Et puis il y a tous les Corses qui ne nous ont pas votés, et à ceux-là aussi nous devons nous adresser. Il faut être très ferme sur les principes. Je ne transigerai pas avec ce que je considère être fondamental. Et ce qui est fondamental pour moi, c’est tirer les leçons du passé, ne pas reproduire les mêmes erreurs, être dans une démarche réellement démocratique, et construire la Corse, la nôtre. Pensu à i vostri figlioli, i mei, pensu à tutti l’altri ch’anu da vene daretu, è vogliu ch’elli càmpinu ind’una sucietà di pace è di demucrazia, una sucietà corsa dinù.

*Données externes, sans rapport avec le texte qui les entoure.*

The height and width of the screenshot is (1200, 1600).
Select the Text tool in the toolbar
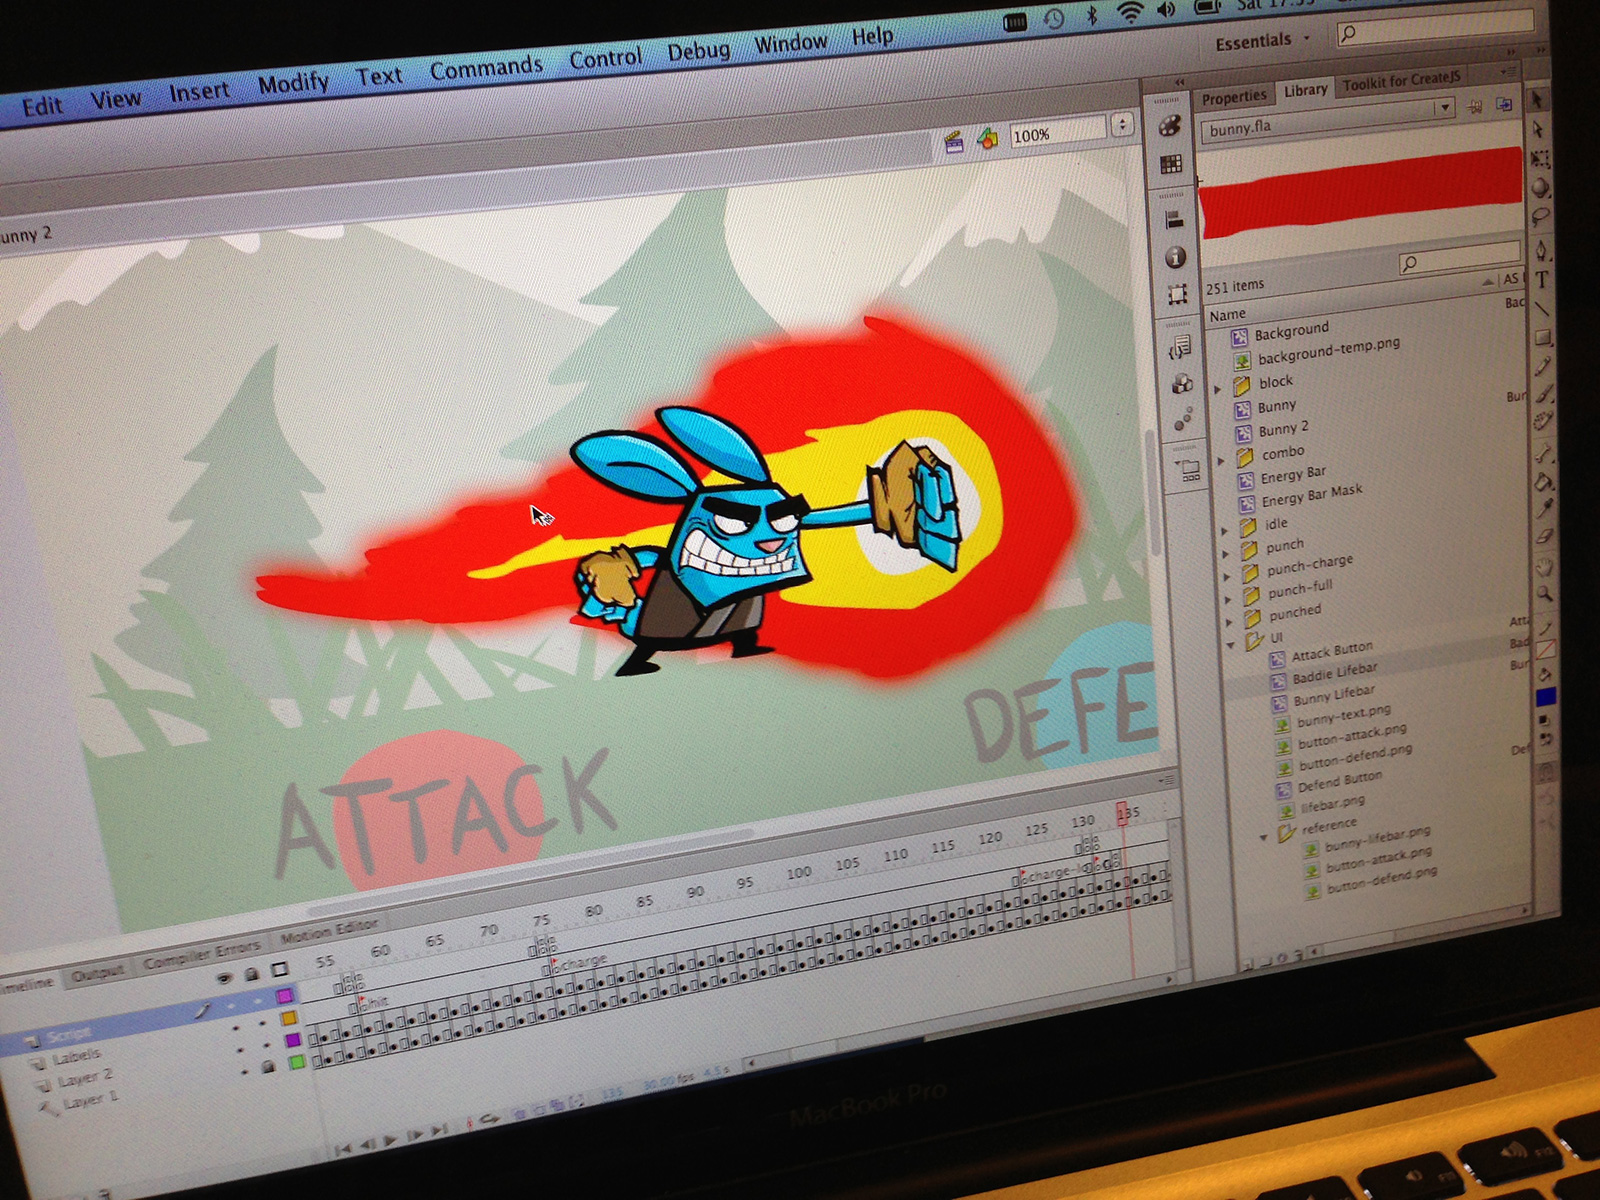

Les symboles du nationalisme
J’ai eu l’occasion de le dire à Emmanuel Macron, il y a trois dimensions indissociables si vous voulez régler ce problème. La dimension symbolique. La dimension politique et institutionnelle. Et la dimension économique et sociale. Ce surinvestissement sur les symboles procède de notre situation aujourd’hui de peuple non reconnu. Et donc nous avons besoin du symbole y compris pour forger notre cohésion. Est-ce que notre cohésion doit passer uniquement par le symbole? Bien sûr que non. Je n’ai pas envie d’une identité et donc d’un peuple qui soit en permanence enfermé dans son passé. Notre victoire n’est pas seulement la victoire du nationalisme. Elle est aussi la victoire d’une immense espérance et d’une aspiration à la respiration démocratique et à la modernité. Et ça, c’est ce qui est devant nous. Aujourd’hui il y a une conjonction de difficultés qui fait que nous sommes confrontés à une sorte de creux de la vague, mais c’est là justement qu’il faut faire preuve de courage, de détermination et de constance.
La Corse de mes rêves c’est effectivement une Corse qui est elle-même, qui connaît son histoire, mais une Corse qui est ouverte, qui réinvente en permanence son identité. Il y a des choses qui ne vont pas, j’en ai conscience.
Le moment que nous vivons est difficile pour la Corse, pour les Corses. Il y a des problèmes conjoncturels, structurels. Individuellement et collectivement, on doit essayer d’améliorer.
Je suis très déterminé. Et je suis très optimiste, perchè pensu veramente chì ci hè una strada per ssu paese è per ssu pòpulu.